18 of 21 people found the following review helpful
3.0 out of 5 stars Throwing up into a thimble, 13 Oct. 2003
This review is from: Burning Dorothy (Audio CD)
Thank god this didn't sell. Though logically it certainly should have done: hot on the heels of peak-fame Alanis Morrisette, Burning Dorothy hammers contemporary fashions of nauseating Girl Power, hairball delivery and (cringe!) false-American accents. Had this formula (and from the Alanis-lite chick rock of opening track, Sugar, there is no doubt that there was some marketing formula behind this) been successful Britain's most potent songwriter may have ploughed the same familiar furrow towards commercial gold at the expense of some of the most inspiring British music of the last decade.
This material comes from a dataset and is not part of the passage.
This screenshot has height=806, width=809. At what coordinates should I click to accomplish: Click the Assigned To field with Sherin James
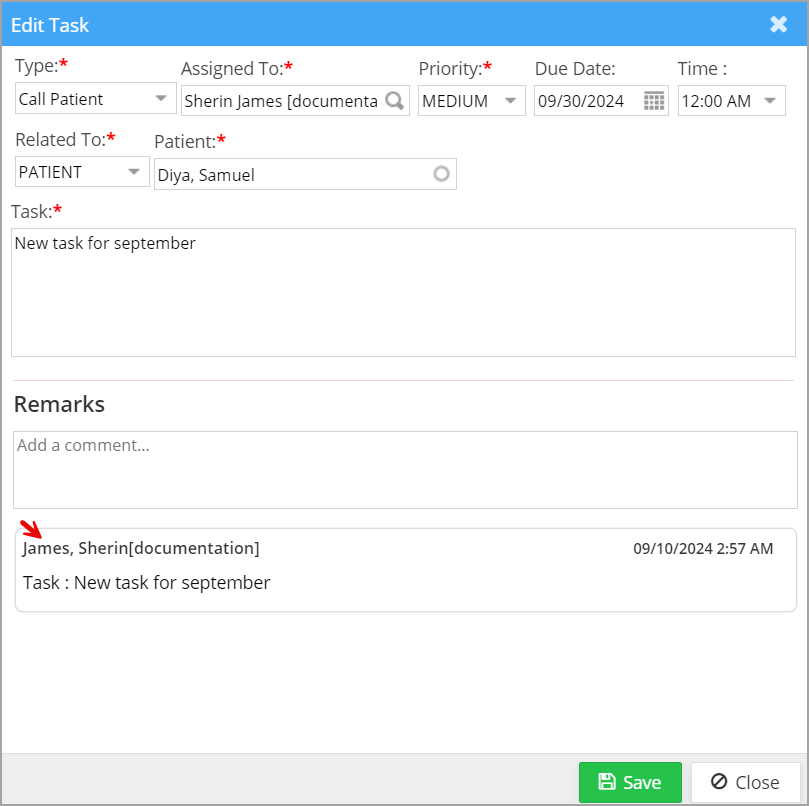[x=282, y=101]
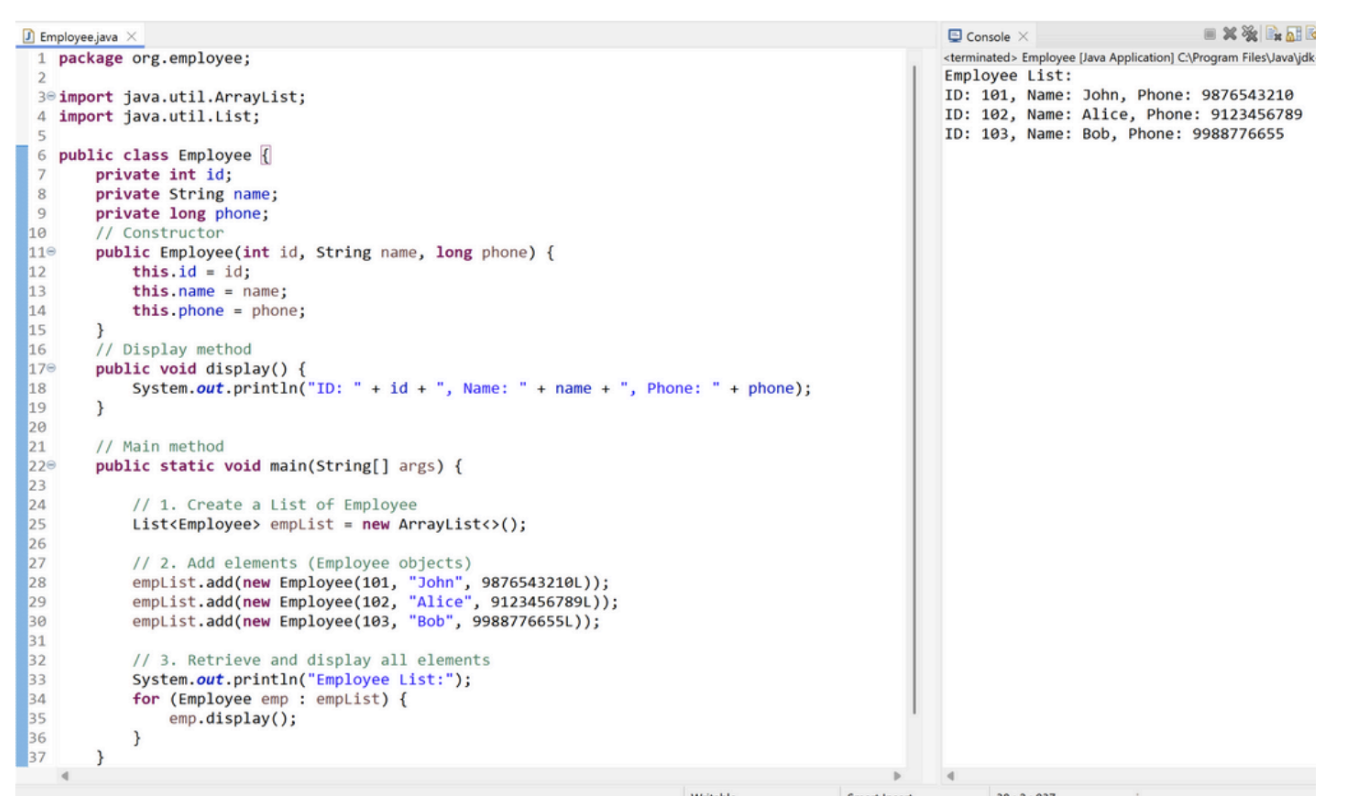Collapse the import statements fold on line 3

pos(49,97)
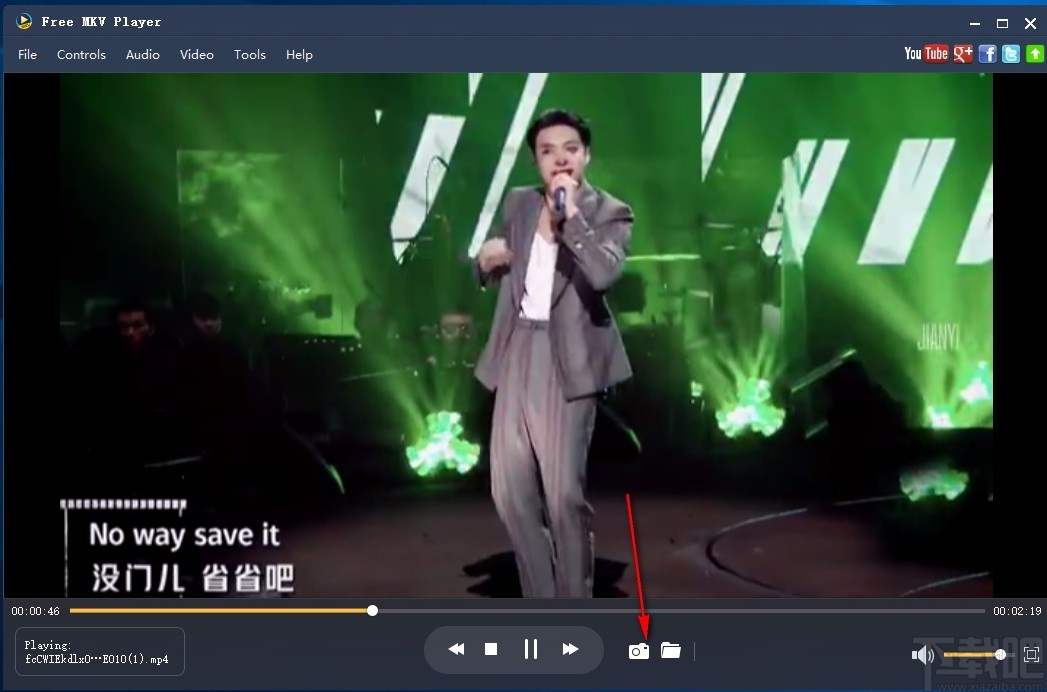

Those familiar only with Gilmore's later works doubtless wonder where the lazy Alanis Morrisette comparissons that dog her current output come from. Look no further - I've already mentioned Morrisette twice in this review, and the fact is you just can't get away from it. Curiously absent is that distinctly English accent, so often the straight counterpoint to Thea's better lyrics, in its place is a thoroughly embarrassing American drawl on over half the tracks. At 18 she can be forgiven, but Gilmore's lyrical content lacks the polish of later works and, predictably enough, deal invairiably with sex, men, middle-class rebellion and (cringe! cringe!) being 'alternative'. 'Avalanche' it ain't. Gilmore is left with so much to say, but neither the means nor the maturity to truly say it yet, and the whole record bears an unusual likeness to one throwing up into a thimble.
Still, discard some pretty substantial flaws and you're left with a pretty decent debut. The tunes are there alright, from the rollicking Not So Clever Now to the genuinely touching Into the Blue. Pontiac To Home Girl is an atmospheric anti-love song to rival anything in Gilmore's later canon, sounding like a precursor to the intense production of 'The Resurrection Men' from The Lipstick Conspiracies and the seminal title track from this year's Avalanche album. The brash, playful Bad Idea sounds like a Rules For Jokers outtake and is, along with Pontiac..., the first signs of the extraordinary and original lyricist Gilmore would become by her early-twenties.
In 2003, 5 years and as many albums following her debut, Thea Gilmore is the most challenging, engaging and potent songwriter in Britain, if not the world. On this evidence, it could have all been very different. This is the sound of obvious talent (just listen to Pontiac...) perillously close to the jaws of a mainstream hungry for a new Alanis Morrisette. The mainstream has plenty of those now, and the rest of us have Thea Gilmore. Thank god, indeed.